We found that young women would often make healthcare
decisions based on affective or emotional responses to their perceived autonomy in a given situation.
One example of this finding occurred in Kenya: when women were told that they should not get the vaccine, they were more likely to express an intent to get vaccinated than women who had not spoken about the vaccine with those in their social network. The inverse was also true: women who had been told that they should get vaccinated were less likely to express an intent to get vaccinated.
This result persisted, regardless of who had given the women the instructions – friends, family, parents, and partners were all included in the analysis and the pattern remained the same. The pattern was slightly less strong for those who had been given instructions by their pastors or religious leaders and the only instance in which it was not statistically significant was when the instructions came from teachers.
The pattern also persisted regardless of the woman’s trust in the vaccine. Many who believed the myths and misinformation about the vaccine would still express an intent to get vaccinated if they had been told that they shouldn’t by those around them.

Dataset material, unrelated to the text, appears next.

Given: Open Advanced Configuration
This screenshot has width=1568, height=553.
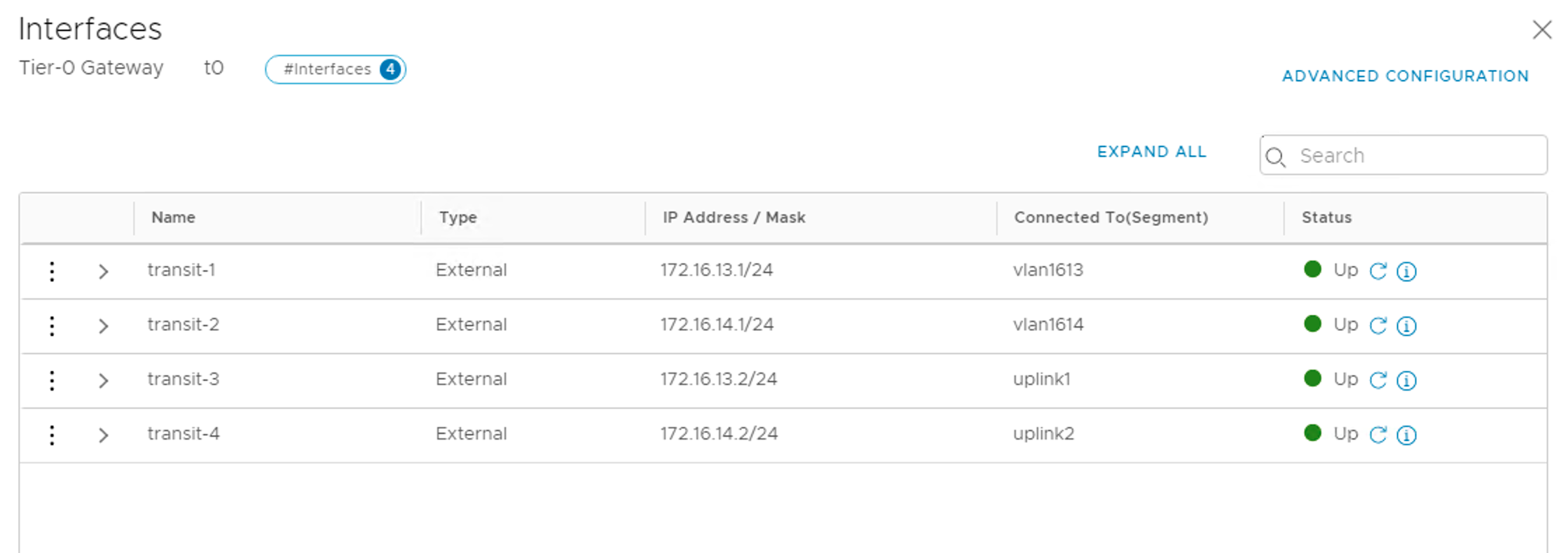Looking at the screenshot, I should [x=1405, y=76].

When we first noticed this trend, we began exploring it further. Using Honey, we looked at the perceived autonomy that women had over their own healthcare decisions and aimed to compare this to the actual autonomy experienced. In almost all cases, women reported that they were responsible for their own healthcare decisions. This was true regardless of age and was reported by girls as young as 14.

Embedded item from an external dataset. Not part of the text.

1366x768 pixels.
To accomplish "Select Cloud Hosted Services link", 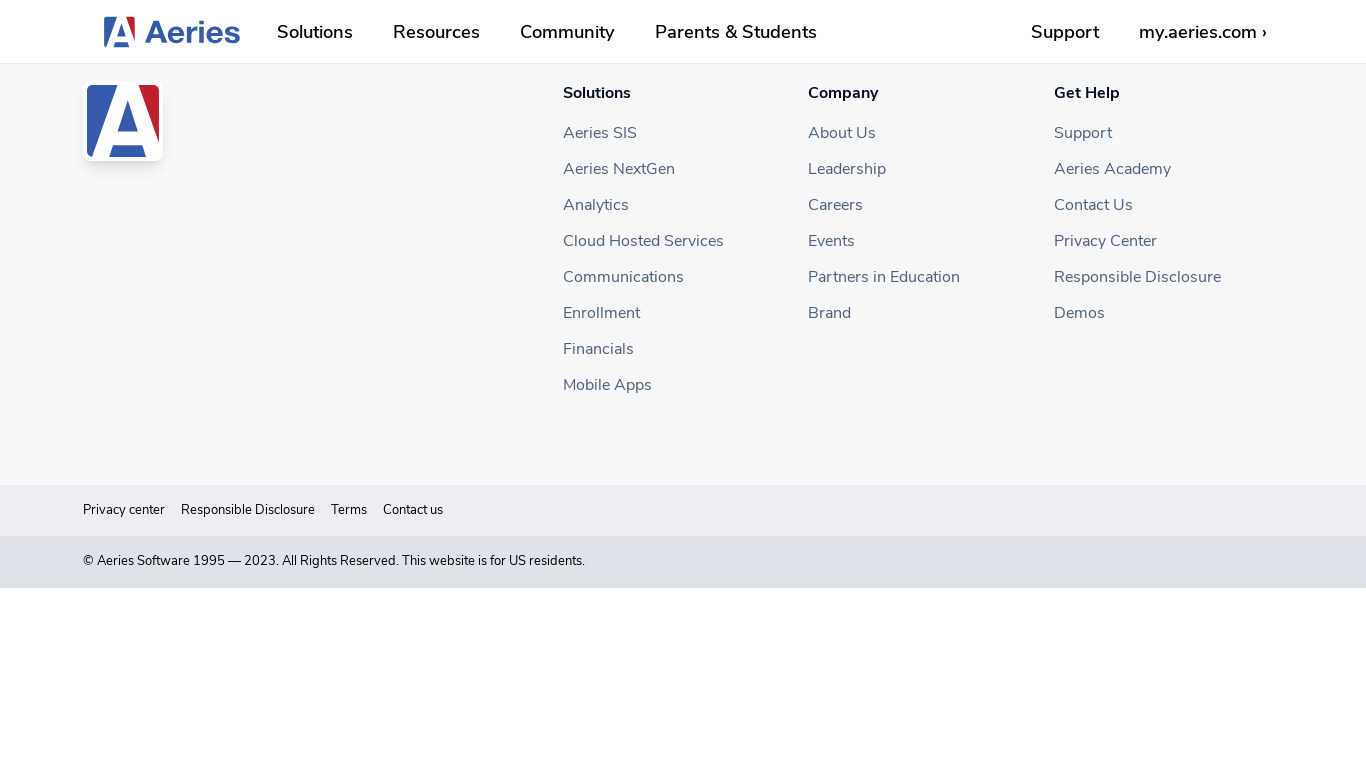I will pyautogui.click(x=643, y=241).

The perceived autonomy was also persistent regardless of the real level of autonomy that the women had. We measured real autonomy by asking a randomized series of questions on healthcare decisions and barriers to receiving desired healthcare. While many women reported that a parent or spouse prevented them from getting some sort of desired healthcare – most commonly related to reproductive health – these same women still reported a belief that they had full autonomy over their own health.
So, in short: women are making healthcare decisions that they don’t
necessarily agree with, for the sole purpose of expressing their own autonomy.
While the research and data currently available to us don’t allow us to dive deeply into the “why” of this finding, we’ve continued to monitor these perceptions and responses over the course of the past year. We’ve found that the strength of the affective responses has decreased slightly and that these decreases generally coincide with the lowering of social distancing restrictions in the area where the women reside.
Our hypothesis, then, is that the two years of highly regulated decision-making and social interactions have likely increased the value of autonomy among these women. Two years of having governments and social communities dictate their movements and interactions with others has created a forceful desire to make their own decisions.
Of course, for the moment this is only a hypothesis and there is still a lot
of research to be done before we can confidently understand the effects we’re seeing. Regardless, if these effects are persistent and generalizable, they present an interesting new component for consideration in policy and communications design. If the desire for autonomy is so strong, then government policies that instruct women on what they should do will most likely fail.
The question remains: what do we replace it with? How do we encourage autonomy in decision-making without the desire for this autonomy overpowering real beliefs? And how do we take perceived autonomy and use it to create actual autonomy so that women truly are in control of their own healthcare decisions?